I never thought that entering high school and learning how to write would make me forget how to be a writer. I never considered that uncovering the workings of language, would make me forget that words ever held magic. Most of all, I never believed that growing older and more mature would make me forget how to see the glitter of inspiration in the air, because I was too attuned to the stark world of reality.
When I was younger I plucked stories out of the air because for me they were easy to see. They glimmered like specks of dust in certain light, and liked to bounce off one another and land in my friends’ hair, collecting on each individual strand so that even the follicles shone bright.
But as I grew older, I stopped seeing stories in the air as sparks of light. Poems were no longer an exotic type of sweetness on my tongue. The music of words didn’t swell in my body.

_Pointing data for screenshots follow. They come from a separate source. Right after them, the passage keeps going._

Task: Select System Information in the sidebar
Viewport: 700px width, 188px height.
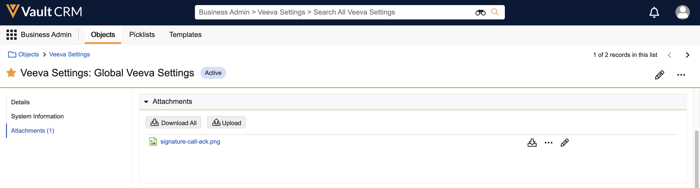Action: tap(37, 116)
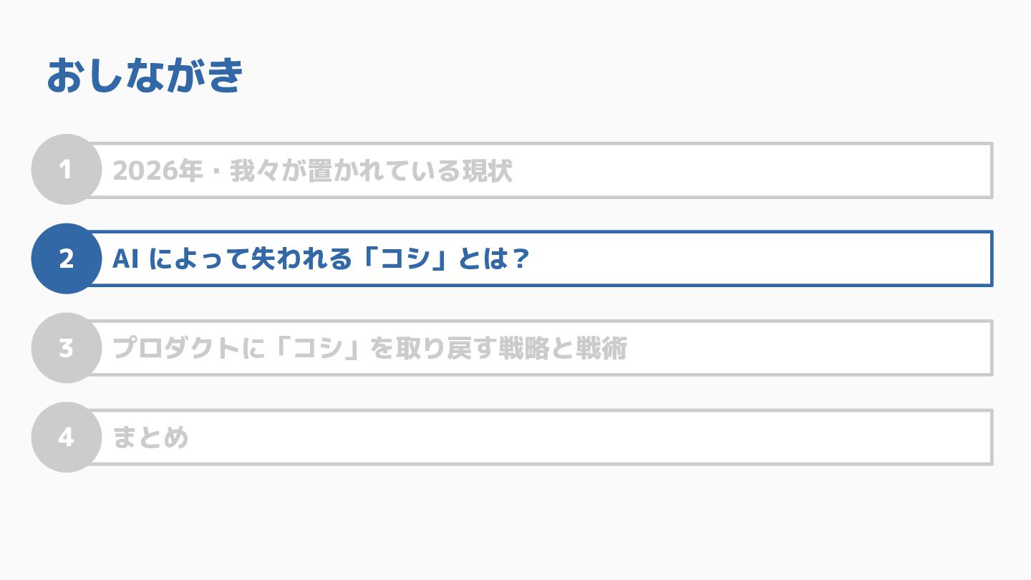Open agenda item 2026年・我々が置かれている現状
1031x580 pixels.
312,170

In the midst of all the chaos of junior year I neglected to make time for myself just to sit down and write. Whenever I wrote it was for a class, for a grade, not for myself. This led me done an unpleasant path of being disconnected from most of my works. I thought that I would never be inspired to write again.
But recently I read a poem called “Parsley” by: Rita Dove for my author project. On the first read I didn’t understand what was going on at all, but by the end of the fifth read I was devouring the words. Some of them tasted too cliché. Some of them were too intense. However, most of them, to my surprise, tasted like chocolate, soft and rich, deep and smooth. They had filled an appetite that I forgot I ever had.